近畿地方でスーパー85店を展開するさとうグループ(本社・京都府福知山市)。昨年、重点エリアと位置付ける大阪北部・京都南部において10店舗体制を築いた。人口集積地である同エリアに対し、地盤とする北近畿では過疎化と高齢化が進む。こうした中、先月は山間部にある兵庫県丹波市の柏原(かいばら)パーク店を新築移転した。人口や世帯数といった数字だけを見ると厳しい地域でも、「経験を生かした成功例がいくつもある」と佐藤総二郎社長は話す。

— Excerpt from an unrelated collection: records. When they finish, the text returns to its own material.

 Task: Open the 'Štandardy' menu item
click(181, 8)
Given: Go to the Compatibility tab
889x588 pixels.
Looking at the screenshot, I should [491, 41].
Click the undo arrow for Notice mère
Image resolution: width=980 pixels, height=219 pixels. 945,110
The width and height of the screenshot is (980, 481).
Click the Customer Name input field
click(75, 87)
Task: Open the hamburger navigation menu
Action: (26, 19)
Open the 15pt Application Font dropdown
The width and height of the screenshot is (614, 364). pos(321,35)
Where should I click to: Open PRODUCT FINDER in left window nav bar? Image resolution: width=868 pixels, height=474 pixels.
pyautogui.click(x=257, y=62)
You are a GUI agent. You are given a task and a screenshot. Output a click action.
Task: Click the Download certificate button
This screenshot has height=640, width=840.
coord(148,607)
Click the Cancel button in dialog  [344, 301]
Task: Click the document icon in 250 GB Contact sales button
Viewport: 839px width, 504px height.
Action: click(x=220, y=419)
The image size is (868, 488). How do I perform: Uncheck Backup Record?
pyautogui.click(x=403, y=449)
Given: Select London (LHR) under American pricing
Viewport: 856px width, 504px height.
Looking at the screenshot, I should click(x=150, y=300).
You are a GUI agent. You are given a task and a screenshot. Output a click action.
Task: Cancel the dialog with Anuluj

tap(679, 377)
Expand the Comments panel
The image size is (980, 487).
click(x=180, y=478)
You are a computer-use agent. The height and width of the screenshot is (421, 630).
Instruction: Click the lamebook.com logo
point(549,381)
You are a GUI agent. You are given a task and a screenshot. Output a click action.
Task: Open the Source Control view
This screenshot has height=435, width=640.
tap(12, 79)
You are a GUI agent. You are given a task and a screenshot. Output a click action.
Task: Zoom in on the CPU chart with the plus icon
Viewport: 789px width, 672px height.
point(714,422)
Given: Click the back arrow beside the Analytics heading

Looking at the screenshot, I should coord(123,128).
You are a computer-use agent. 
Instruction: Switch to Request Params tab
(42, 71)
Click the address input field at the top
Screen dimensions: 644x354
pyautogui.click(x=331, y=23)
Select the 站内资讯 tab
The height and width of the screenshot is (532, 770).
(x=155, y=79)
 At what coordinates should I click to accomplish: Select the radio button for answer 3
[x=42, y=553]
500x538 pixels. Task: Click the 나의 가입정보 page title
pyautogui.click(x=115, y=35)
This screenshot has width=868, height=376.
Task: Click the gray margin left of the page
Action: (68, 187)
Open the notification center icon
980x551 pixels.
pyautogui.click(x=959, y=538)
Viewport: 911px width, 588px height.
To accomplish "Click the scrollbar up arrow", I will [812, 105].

インタビュー前半では、近況と価格政策について聞いた。
――2025年2月期の着地見通しを教えてください。
佐藤 1月までの業績は営業収益(売上高)が前年比104.3%。商品価格の上昇や新規2店の出店もあり、計画を上回った。15期連続の増収を予想している。
一方、人件費や物流費の上昇、原料高など、あらゆるコストが恒常的に上がり、前年に比べコストアップがさらに進行したため減益を見込む。
一品単価は増加したものの買上点数が落ち込んでおり既存店の伸び率は1.9%にとどまった。点数が増えなければ、本当の意味での増収ではないと考える。そのことが利益にも影響した。
――点数の減少はスーパー業界全体の傾向ですが、その要因をどう捉えていますか。
佐藤 資源高やエネルギー高、野菜の成長不良、さらに昨年来のコメ騒動など、様々な要因で物価高が継続している。昨年6月に実質賃金が増加に転じたものの、物価の上昇分とはまだ乖離があり、防衛意識は色濃い。足下での節約・低価格志向は依然として続いている。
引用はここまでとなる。